As he cast about, his light happened upon one of the fair number of family portraits dotted around the house.

A painting of the little girl, the granddaughter, with dark hair and grey eyes, wearing a very stiff-looking formal dress. But still looking very much a child in spite, or perhaps because of, this precocious presentation. Sitting in her lap on either side was a pair of fluffy black kittens, and while they both looking similar at first glance, there was just something about the one sitting on the left, though it took him a moment to figure out just what.

The kitten seemed to be smirking at him in a manner that didn’t seem quite feline, as well as the creepy intuition that it might just reach out and slash or bite his hand if he was foolish enough to put it up to the canvas.

In the corner, he also noted a signature: Nemo. No One, or Nobody, as he recalled, wondering what artist would sign himself off as such.

In the midst of his morbid musings, he started to hear what sounded like strains of piano tinkling. Wondering what spooky surprise this might herald, he turned and headed in the direction the sound was coming from. Though he doubted Pickford harbored any classically trained pianists” or many musicians of any sort anymore” he still refused to believe that any kid wandering around a place as creepy as this would just stop to play a piano simply because it was there.

As he drew nearer, he still couldn’t place the tune, though it did vaguely put him in mind of Für Elise, with its melancholy tone and similar ambiance.

At last he stood before another door, just slightly ajar, but as he reached for the knob, the notes came to a jangled halt. Holding his breath, he listed for a long moment, instead hearing what sounded like a kitten prancing around on keys, plinking random notes. Even less sure what to expect, he finally reached out and opened the door.

In the center of the room was an ebony concert piano, but the bench in front of it stood empty. He looked around the room, finding it as deserted as any others he’d explored. Just a few tables and small table off to one side.

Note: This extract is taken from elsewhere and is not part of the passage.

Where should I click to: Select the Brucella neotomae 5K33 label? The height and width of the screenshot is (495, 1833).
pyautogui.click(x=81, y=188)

As he crossed the room to a large bank of windows, a rare exception to the tall, narrow frames in most rooms, which appeared to overlook the back of the estate, the thought crossed his mind that perhaps the House was merely toying with him, conserving its energy with distractions, rather than fighting him upfront.

His thoughts trickled to a halt as he looked out those windows, though, spotting that same chessboard from earlier. It was not so much the gameboard itself, as it was the disconcerting impression that all the pieces were in completely different positions than the last time he looked at it.

“That can’t be right…” he mumbled, wondering if this was just some sort of hallucination. It’s just because I’m seeing it from a different angle, that’s all

Yet the stubborn intuition hung on that they were indeed in different places than before, and told his rational mind that if he believed it was just different angles, he also had a famous bridge to sell himself. Decided that unless he actually saw Melissa, or one of the other children, out there, he was staying the hell away from that thing. Trusted those game pieces about as far as he could throw them, if even that far.

Questioned if he should even trust the image of anyone out there in the first place.

There just seemed to be some sort of natural law, he reflected as he turned back to resume his search, that these sorts of crises could only happen under a blameless blue sky. Thought about how, if this were an abandoned mansion from his own world, it would be fun to go up to one of those towers and wave at everyone. Especially to piss Travis off.

Though, aside from the cellar, he quickly concluded that was about the last place he wanted to find her, could all too easily picture her being menaced by something just out of his mind’s eye’s picture, some unhallowed thing his unsettled imagination couldn’t quite settle on a definitive form for, that would push her right over the parapet, and onto the steep roofs just below…

That image only served to renew his sense of urgency as he pressed on.